Testimony was presented that Mrs. Gholson owned approximately twelve acres with a residence in Albuquerque’s North Valley at the time she decided to sell the property for financial reasons. Mrs. Gholson stated that she set the asking price of $250,000 by guessing at the value of the property and left open all other terms vital to the contract. Mrs. Gholson also testified that she had no recollection of signing the addendum because she “couldn’t think of anything in sequence at that time.” Evidence showed that no family or lawyer assisted her in executing the agreements. It appears from the record that the trial court discounted Mrs. Eichenberg’s testimony.
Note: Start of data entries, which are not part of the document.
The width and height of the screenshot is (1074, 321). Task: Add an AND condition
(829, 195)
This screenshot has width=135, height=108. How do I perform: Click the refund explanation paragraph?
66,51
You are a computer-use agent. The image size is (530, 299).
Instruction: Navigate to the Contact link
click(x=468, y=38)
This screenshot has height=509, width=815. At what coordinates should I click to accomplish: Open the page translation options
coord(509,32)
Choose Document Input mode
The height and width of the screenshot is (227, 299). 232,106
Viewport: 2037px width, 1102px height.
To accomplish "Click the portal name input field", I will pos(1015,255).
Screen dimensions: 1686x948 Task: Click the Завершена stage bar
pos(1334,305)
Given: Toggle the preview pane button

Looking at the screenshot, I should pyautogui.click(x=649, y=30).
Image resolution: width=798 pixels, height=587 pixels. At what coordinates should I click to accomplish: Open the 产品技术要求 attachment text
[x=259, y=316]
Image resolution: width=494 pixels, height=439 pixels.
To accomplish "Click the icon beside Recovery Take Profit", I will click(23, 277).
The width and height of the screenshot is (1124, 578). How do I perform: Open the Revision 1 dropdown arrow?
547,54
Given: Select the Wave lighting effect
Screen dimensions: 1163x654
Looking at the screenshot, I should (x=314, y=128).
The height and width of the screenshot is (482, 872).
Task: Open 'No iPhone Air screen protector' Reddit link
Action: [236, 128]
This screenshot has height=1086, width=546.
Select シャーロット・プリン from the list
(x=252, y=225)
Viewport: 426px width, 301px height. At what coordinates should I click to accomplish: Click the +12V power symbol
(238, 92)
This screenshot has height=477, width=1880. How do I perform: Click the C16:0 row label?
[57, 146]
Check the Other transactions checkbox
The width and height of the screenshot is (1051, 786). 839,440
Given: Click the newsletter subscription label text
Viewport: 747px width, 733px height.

Additional testimony as to Mrs. Gholson’s mental capacity was elicited from her son-in-law, Phillips, and granddaughter, Louise Loomis, both of whom had for many years observed Mrs. Gholson’s speech and conduct. Phillips testified that he first noticed behavior evidencing her general mental decline in 1959, after the death of her husband. He recounted a number of incidents: for example, beginning in May 1983, Mrs. Gholson began to mismanage the payment of her bills, confusing credit with debit balances; she set off her burglar alarm and left it running; she locked herself out of her automobile while the engine was still on; and she failed to recall the death of her younger brother, with whom she had been extremely close, on September 19, 1984.